SSLimSecure has been extensively validated on a variety of CPU architectures, and this minimizes development and integration efforts. SSLimSecure supports multi-tasking, memory partitions, & abstractions that are lean, yet fast. SSLimSecure enables secure transactions in embedded network applications with the fewest changes, and provides a seamless solution that is interoperable with existing web servers and web-browsers on embedded and non-embedded platforms.

Features & Benefits

  • Provides client and server support for protocols SSLv2, SSLv3, and TLSv1.
  • Full featured cryptography including various flavors of AES, DES/3-DES, RC2, RC4, Blowfish, CAST.
  • Message digests and public key cryptography support.
  • Provides APIs for hardware acceleration support.
  • Enables native Https support for WindWeb, WIND Manage and other web servers.
  • Includes digital envelope routines, base64 encoding and a framework for elliptic curves.
  • Vulnerability countermeasures against timing based attacks.
  • Support for CPU types of either endian-ness including PowerPC, MIPS, X86, ARM/XScale.
  • Royalty-free!

Advanced Features

  • Includes server and client components
  • Server authentication with X.509 Digital Certificates
  • Support for per-connection variables
  • Certificate Revocation List (CRL) support
  • Memory partition support to isolate memory usage of various SSLimSecure modules
  • Enhanced memory management & partition support
  • Multi-tasking support
  • SSL layer is built on top of standard OS socket interface
  • Works with packet-filtering firewalls such as FireFly by blocking normal web-server port so only secure (https) connections are allowed

Cryptography Support
SSLimSecure’s included crypto library contains APIs to support most popular ciphers for encryption and hashing, and includes support for hardware accelerators and a framework for elliptic curves.
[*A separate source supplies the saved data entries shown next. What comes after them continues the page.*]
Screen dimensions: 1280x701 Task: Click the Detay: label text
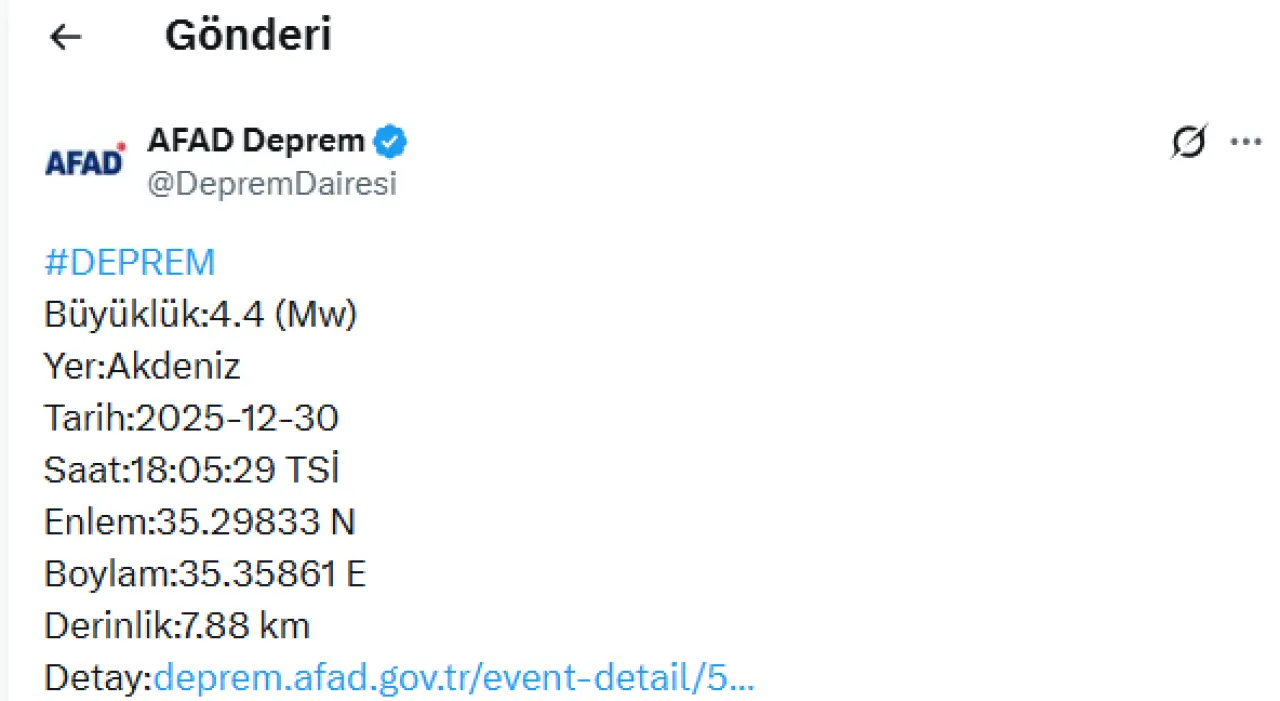97,679
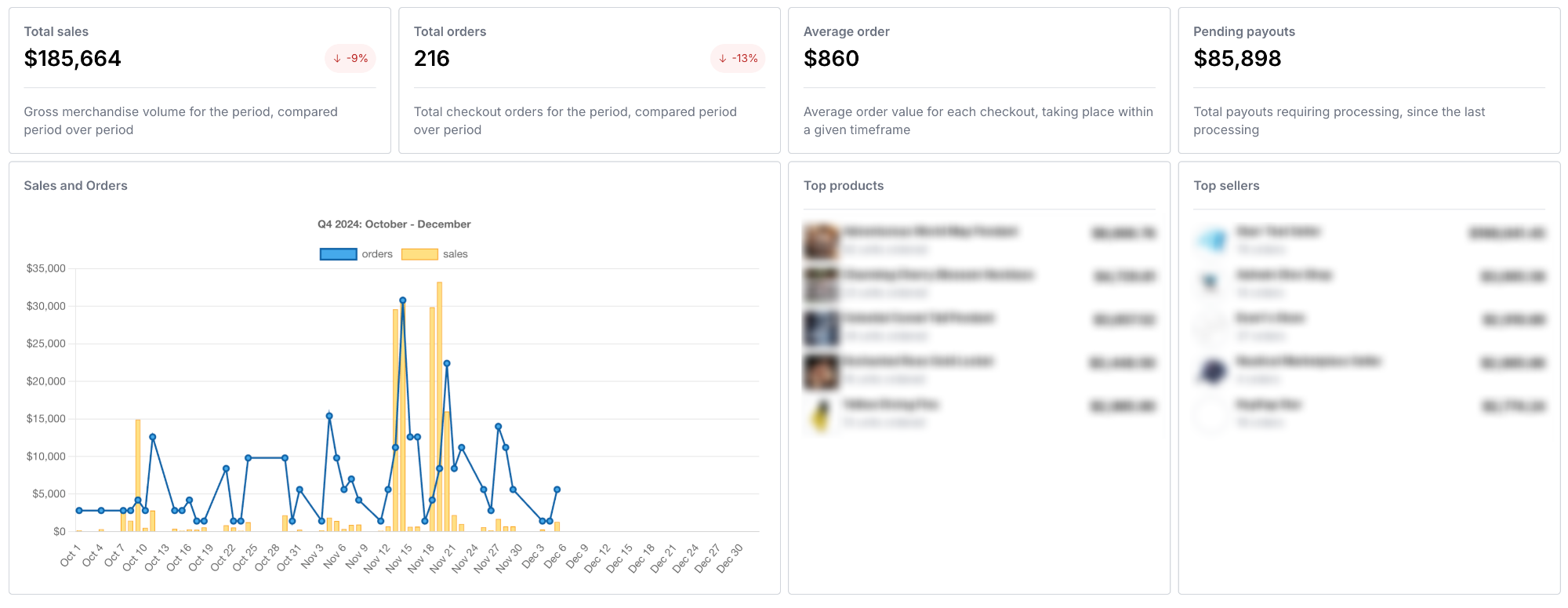
Task: Click the dark navy seller avatar in Top sellers
Action: point(1212,370)
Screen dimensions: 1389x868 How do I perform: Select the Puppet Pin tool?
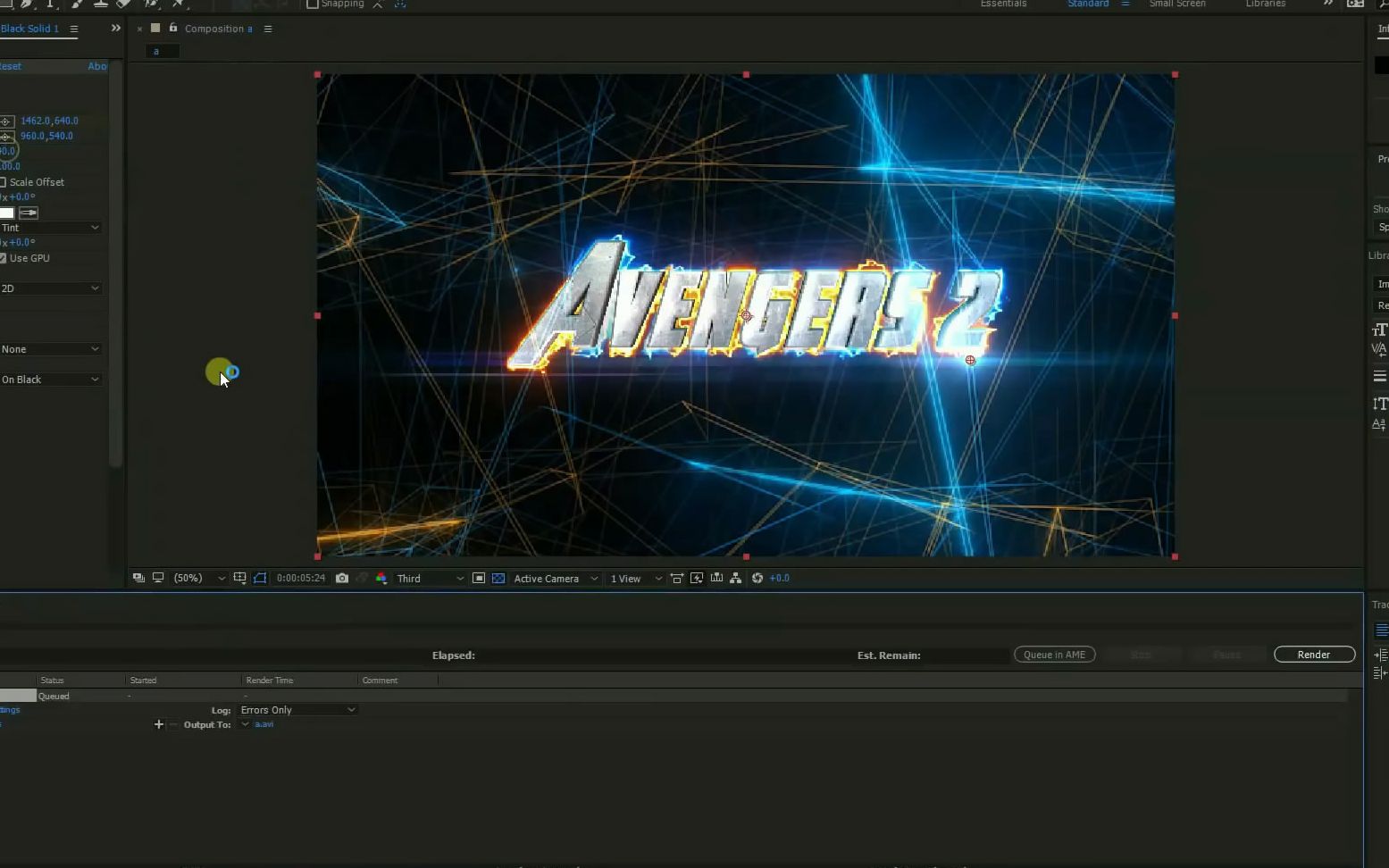pyautogui.click(x=175, y=4)
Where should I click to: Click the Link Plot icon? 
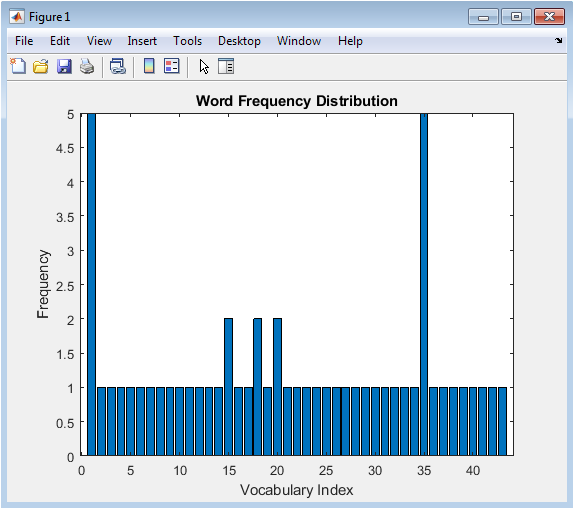click(x=118, y=67)
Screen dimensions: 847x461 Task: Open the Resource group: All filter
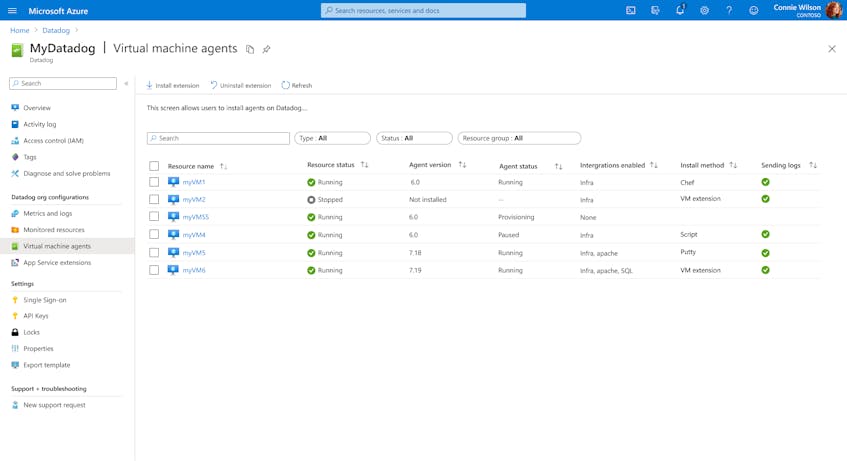pos(519,138)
The crypto functionality is completely modular, allowing for scaling out of unused ciphers for deeply scaled down memory footprints when SSLimSecure is used, and can also be used by other applications and protocols. Specifically the following cryptographic modules are included:

Encryption

  • AES (Advanced Encryption standard or Rijndael)
  • Fast crypt
  • RC4
  • RC2 which includes 4 modes — ecb, cbc, cfb, and ofb
  • Blowfish which includes 4 modes — ecb, cbc, cfb, and ofb
  • Eric A. Young’s implementation of DES/3-DES which includes 15 flavors: 1, 2, and 3 key (3-DES) versions of ecb, cbc, cfb, and ofb; pcbc; generic cfb and ofb; DESx in cbc mode
     

Message Digests

  • MD5, RIPE-MD, MD-4, and MD2
  • SHA (SHA-0), SHA-1, SHA-2 (256, 384, 512)
  • MDC2

Public Key Support and Digital Certificates
Public Key Cryptography is supported for RSA, DSA and Diffie-Hellman with no limit on the number of bits. X.509 certificates are supported with encoding into and decoding from binary ASN1 and a PEM based ASCII-binary encoding which supports encryption with a private key. Enhanced CRL (Certificate Revocation List) support is also included.

Secure Web Communications
Because SSL is built into all major browsers, securing an embedded web server and having it respond to https requests is a convenient way of accessing secure data from an embedded system. SSLimSecure enables any web server running on the embedded device to respond to https requests. Further, the client component of SSLimSecure can be used for secure downloads from any SSL-enabled web servers on the network. SSLimSecure also comes packaged with several web-based and non-web-based reference applications that can be used as templates to secure any network application.

Customization Flexibility

  • Available in full-source format.
  • Configurable choice of ciphers and authentication methods.
  • Overridable PRNG functionality.
  • Configuration loader.
  • Customizable hardware assist functionality.
  • Unwanted components can be scaled out.